→ **작업 지시**:
데이터에서 "perform"라는 단어가 들어 있는 줄을 빠짐없이 돌려주세요. 대소문자는 구분합니다.

→ **제공 자료**:
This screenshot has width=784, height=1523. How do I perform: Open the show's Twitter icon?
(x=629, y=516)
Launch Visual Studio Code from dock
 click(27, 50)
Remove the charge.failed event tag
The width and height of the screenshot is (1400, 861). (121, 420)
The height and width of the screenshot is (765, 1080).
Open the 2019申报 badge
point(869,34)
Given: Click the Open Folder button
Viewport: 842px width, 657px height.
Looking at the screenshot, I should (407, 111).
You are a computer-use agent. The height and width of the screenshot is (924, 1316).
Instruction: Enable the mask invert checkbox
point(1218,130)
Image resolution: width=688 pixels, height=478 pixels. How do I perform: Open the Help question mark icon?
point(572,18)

→ **작성 답변**:
This screenshot has width=784, height=1523. How do I perform: Open the show's Twitter icon?
Image resolution: width=688 pixels, height=478 pixels. How do I perform: Open the Help question mark icon?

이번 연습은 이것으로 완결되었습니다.